Every single record below is to be reproduced exactly.

(Collected data)
+---+

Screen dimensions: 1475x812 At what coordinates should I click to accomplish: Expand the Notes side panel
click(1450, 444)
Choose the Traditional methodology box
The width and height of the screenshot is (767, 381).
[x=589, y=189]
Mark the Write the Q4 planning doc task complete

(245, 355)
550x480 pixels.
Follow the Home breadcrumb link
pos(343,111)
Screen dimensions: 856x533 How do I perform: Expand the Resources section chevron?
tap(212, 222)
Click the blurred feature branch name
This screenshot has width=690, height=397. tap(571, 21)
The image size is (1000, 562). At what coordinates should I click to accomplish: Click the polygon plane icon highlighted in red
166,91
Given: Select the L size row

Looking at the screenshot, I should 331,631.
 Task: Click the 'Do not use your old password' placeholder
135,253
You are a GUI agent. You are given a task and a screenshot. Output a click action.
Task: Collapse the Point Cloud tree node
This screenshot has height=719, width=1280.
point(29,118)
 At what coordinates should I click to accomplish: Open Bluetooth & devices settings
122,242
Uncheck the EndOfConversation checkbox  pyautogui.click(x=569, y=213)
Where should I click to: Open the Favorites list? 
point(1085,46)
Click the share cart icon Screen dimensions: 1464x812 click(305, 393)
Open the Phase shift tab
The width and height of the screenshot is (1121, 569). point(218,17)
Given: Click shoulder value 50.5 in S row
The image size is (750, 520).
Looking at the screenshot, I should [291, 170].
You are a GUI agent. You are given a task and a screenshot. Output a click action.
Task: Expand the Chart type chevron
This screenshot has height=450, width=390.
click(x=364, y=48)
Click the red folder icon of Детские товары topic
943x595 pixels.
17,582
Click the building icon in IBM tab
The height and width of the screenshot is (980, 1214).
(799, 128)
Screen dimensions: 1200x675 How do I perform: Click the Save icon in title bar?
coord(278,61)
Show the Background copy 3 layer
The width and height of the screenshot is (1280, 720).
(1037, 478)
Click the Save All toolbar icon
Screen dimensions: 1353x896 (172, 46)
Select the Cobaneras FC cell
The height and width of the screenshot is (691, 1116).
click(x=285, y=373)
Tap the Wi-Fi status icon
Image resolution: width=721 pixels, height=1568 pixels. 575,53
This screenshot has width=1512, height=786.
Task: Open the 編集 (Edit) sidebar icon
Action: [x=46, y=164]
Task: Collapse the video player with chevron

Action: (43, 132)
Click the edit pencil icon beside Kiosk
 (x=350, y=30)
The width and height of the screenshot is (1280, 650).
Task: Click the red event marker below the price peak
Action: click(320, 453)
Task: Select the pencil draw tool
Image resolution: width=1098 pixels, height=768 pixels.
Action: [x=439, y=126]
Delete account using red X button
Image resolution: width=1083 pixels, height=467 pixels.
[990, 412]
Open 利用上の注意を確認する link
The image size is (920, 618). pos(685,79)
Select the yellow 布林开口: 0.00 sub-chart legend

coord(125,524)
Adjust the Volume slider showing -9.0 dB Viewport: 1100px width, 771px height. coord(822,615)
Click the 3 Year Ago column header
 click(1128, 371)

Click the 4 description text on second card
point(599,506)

+---+

__Response for this exercise__
Screen dimensions: 1475x812 At what coordinates should I click to accomplish: Expand the Notes side panel
click(1450, 444)
Choose the Traditional methodology box
The width and height of the screenshot is (767, 381).
[x=589, y=189]
Mark the Write the Q4 planning doc task complete

(245, 355)
550x480 pixels.
Follow the Home breadcrumb link
pos(343,111)
Screen dimensions: 856x533 How do I perform: Expand the Resources section chevron?
tap(212, 222)
Click the blurred feature branch name
This screenshot has width=690, height=397. tap(571, 21)
The image size is (1000, 562). At what coordinates should I click to accomplish: Click the polygon plane icon highlighted in red
166,91
Given: Select the L size row

Looking at the screenshot, I should 331,631.
 Task: Click the 'Do not use your old password' placeholder
135,253
You are a GUI agent. You are given a task and a screenshot. Output a click action.
Task: Collapse the Point Cloud tree node
This screenshot has height=719, width=1280.
point(29,118)
 At what coordinates should I click to accomplish: Open Bluetooth & devices settings
122,242
Uncheck the EndOfConversation checkbox  pyautogui.click(x=569, y=213)
Where should I click to: Open the Favorites list? 
point(1085,46)
Click the share cart icon Screen dimensions: 1464x812 click(305, 393)
Open the Phase shift tab
The width and height of the screenshot is (1121, 569). point(218,17)
Given: Click shoulder value 50.5 in S row
The image size is (750, 520).
Looking at the screenshot, I should [291, 170].
You are a GUI agent. You are given a task and a screenshot. Output a click action.
Task: Expand the Chart type chevron
This screenshot has height=450, width=390.
click(x=364, y=48)
Click the red folder icon of Детские товары topic
943x595 pixels.
17,582
Click the building icon in IBM tab
The height and width of the screenshot is (980, 1214).
(799, 128)
Screen dimensions: 1200x675 How do I perform: Click the Save icon in title bar?
coord(278,61)
Show the Background copy 3 layer
The width and height of the screenshot is (1280, 720).
(1037, 478)
Click the Save All toolbar icon
Screen dimensions: 1353x896 (172, 46)
Select the Cobaneras FC cell
The height and width of the screenshot is (691, 1116).
click(x=285, y=373)
Tap the Wi-Fi status icon
Image resolution: width=721 pixels, height=1568 pixels. 575,53
This screenshot has width=1512, height=786.
Task: Open the 編集 (Edit) sidebar icon
Action: [x=46, y=164]
Task: Collapse the video player with chevron

Action: (43, 132)
Click the edit pencil icon beside Kiosk
 (x=350, y=30)
The width and height of the screenshot is (1280, 650).
Task: Click the red event marker below the price peak
Action: click(320, 453)
Task: Select the pencil draw tool
Image resolution: width=1098 pixels, height=768 pixels.
Action: [x=439, y=126]
Delete account using red X button
Image resolution: width=1083 pixels, height=467 pixels.
[990, 412]
Open 利用上の注意を確認する link
The image size is (920, 618). pos(685,79)
Select the yellow 布林开口: 0.00 sub-chart legend

coord(125,524)
Adjust the Volume slider showing -9.0 dB Viewport: 1100px width, 771px height. coord(822,615)
Click the 3 Year Ago column header
 click(1128, 371)

Click the 4 description text on second card
point(599,506)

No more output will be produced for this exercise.